Christopher Nolan è affascinato dal tempo. In “Dunkirk” aveva ottenuto uno straordinario risultato intrecciando tre storie con durate temporali diverse per raccontare l’evacuazione dei soldati inglesi attraverso la Manica, sotto le bombe tedesche. In “Tenet”, in questi giorni nelle sale, si spinge oltre, immaginando un agente segreto in stile James Bond, alle prese con un supercattivo che vuole distruggere il mondo grazie a una tecnica di inversione dei flussi temporali importata dal futuro. Ma la cosa gli è riuscita meno bene, e dopo due ore e mezzo di film lo spettatore esce dalla sala pieno di dubbi su quello che ha appena visto.

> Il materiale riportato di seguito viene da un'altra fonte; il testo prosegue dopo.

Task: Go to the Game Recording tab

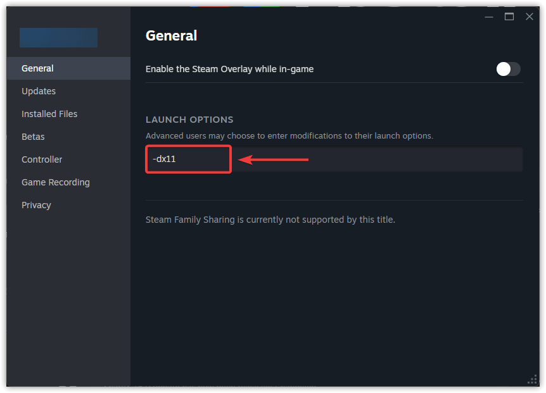Action: coord(56,182)
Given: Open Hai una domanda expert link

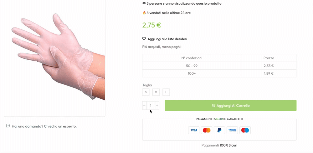Looking at the screenshot, I should point(44,126).
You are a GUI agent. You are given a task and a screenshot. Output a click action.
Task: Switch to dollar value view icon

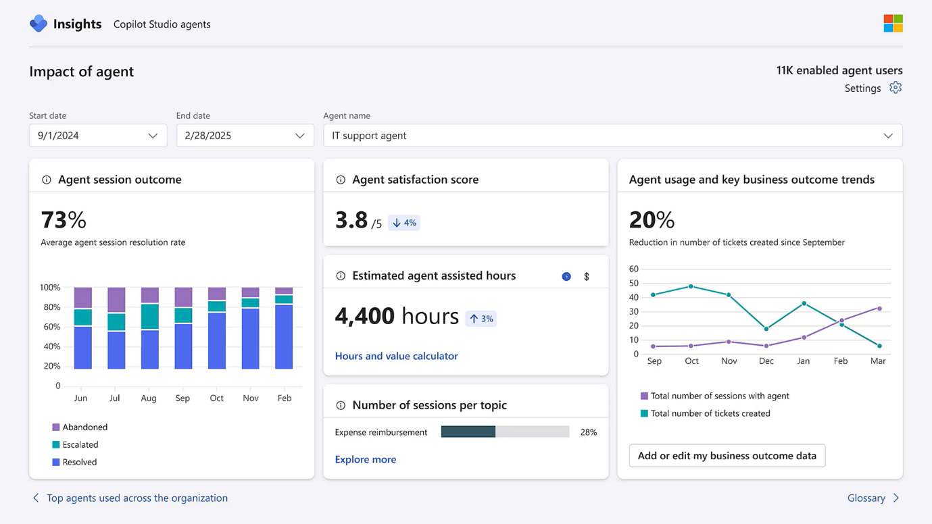pyautogui.click(x=587, y=276)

Intendiamoci. Nolan è un ottimo regista, e non delude chi cerca nel cinema immagini straordinarie, riprese mozzafiato e esperienze sensoriali estreme. “Tenet” , con i proiettili che ritornano in canna e i soldati che corrono all’indietro attraverso esplosioni “a rovescio”, si fa guardare per i continui colpi di scena, ma è anche appesantito dalla complessità della trama, che si basa su alcune serissime ipotesi della fisica contemporanea. E le spiegazioni sulle basi teoriche dell’inversione temporale, inserite qua e là nella narrazione, risultano a volte artificiose e di difficile comprensione.
Nolan ha lavorato per anni al progetto del film, che è costato oltre duecento milioni di dollari. Nel cast ci sono John David Washington, figlio del più celebre Denzel, Robert Pattinson, e un carismatico Kenneth Branagh nella parte del supercattivo Andrei Sator. Elisabeth Debicki è Kat, la bella e algida moglie di Sator.
“Tenet”, che in altri tempi avrebbe sbancato il botteghino, è uscito in piena emergenza Covid. Io l’ho visto in un locale semivuoto, rispettando le regole di distanziamento e indossando una mascherina. Ma resto convinto che il piacere di sedersi davanti a un grande schermo in una sala buia, immersi in un avvolgente sonoro, superi ogni fastidio. Dunque torniamo al cinema.